Directions for this task:
A line qualifies if it holds the string "page". Copy every qualifying line from the records.

(Saved entries)
*** Block opens ***

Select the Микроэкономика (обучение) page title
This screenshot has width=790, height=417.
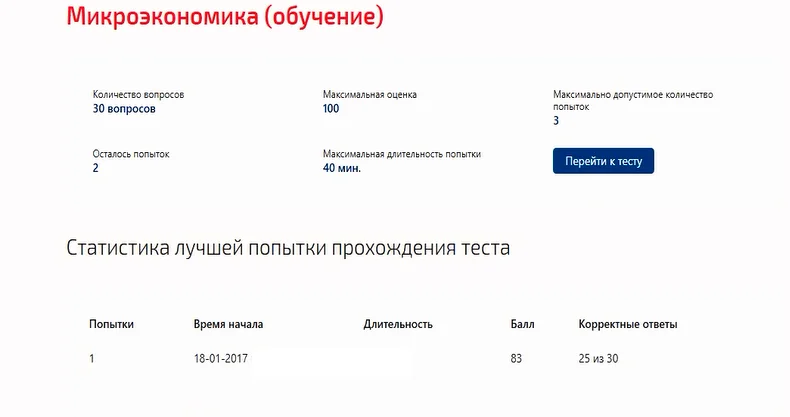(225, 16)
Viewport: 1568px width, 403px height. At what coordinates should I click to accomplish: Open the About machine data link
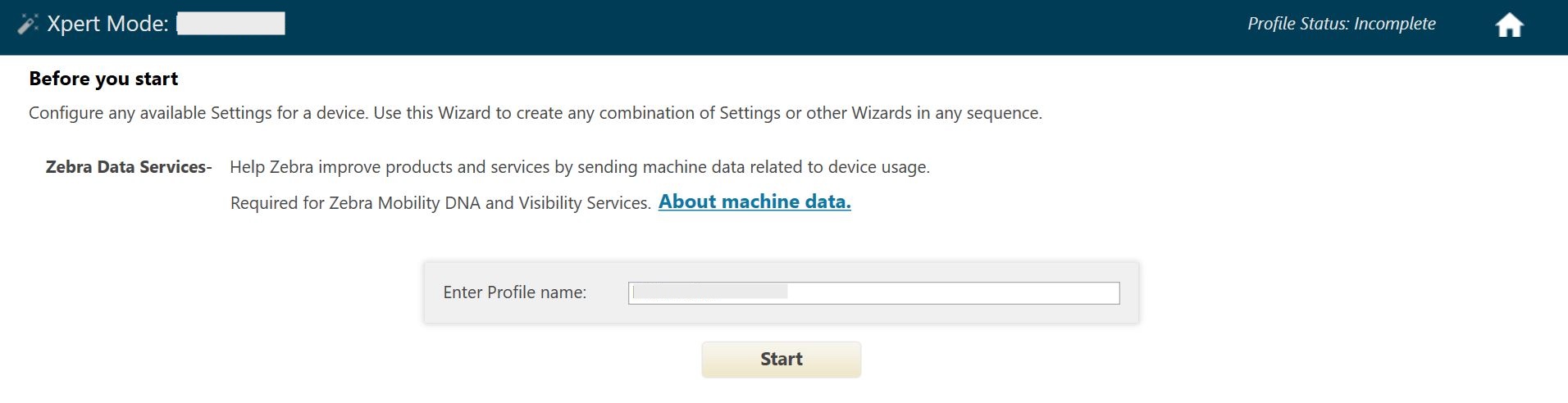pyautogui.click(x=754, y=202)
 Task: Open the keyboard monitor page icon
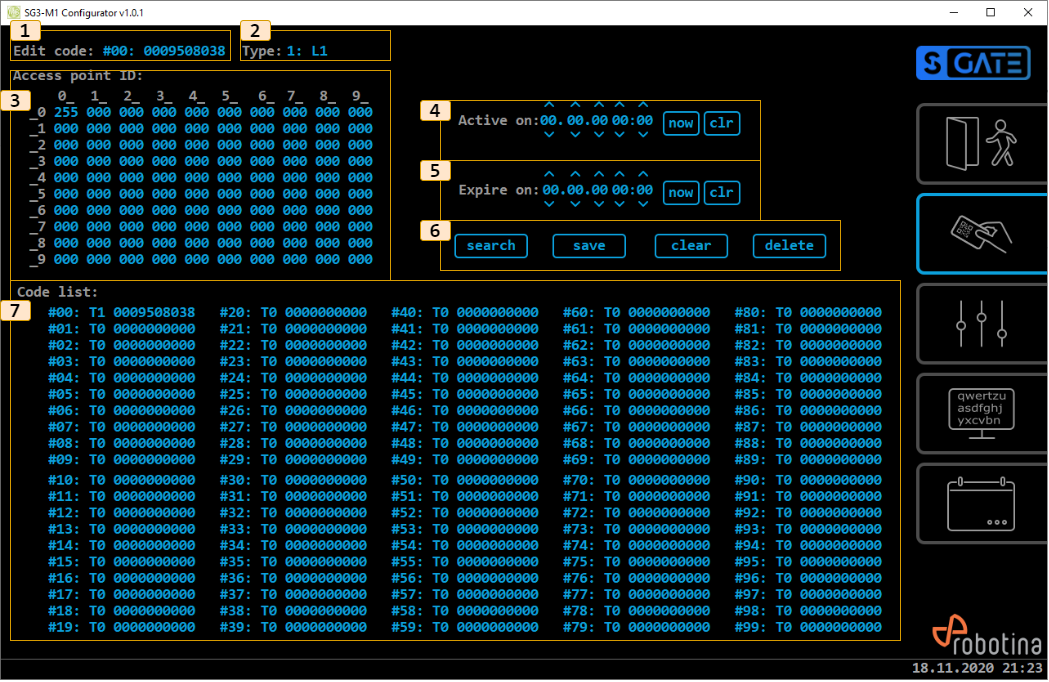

*** Block closes ***

Completed exercise:
Select the Микроэкономика (обучение) page title
 Task: Open the keyboard monitor page icon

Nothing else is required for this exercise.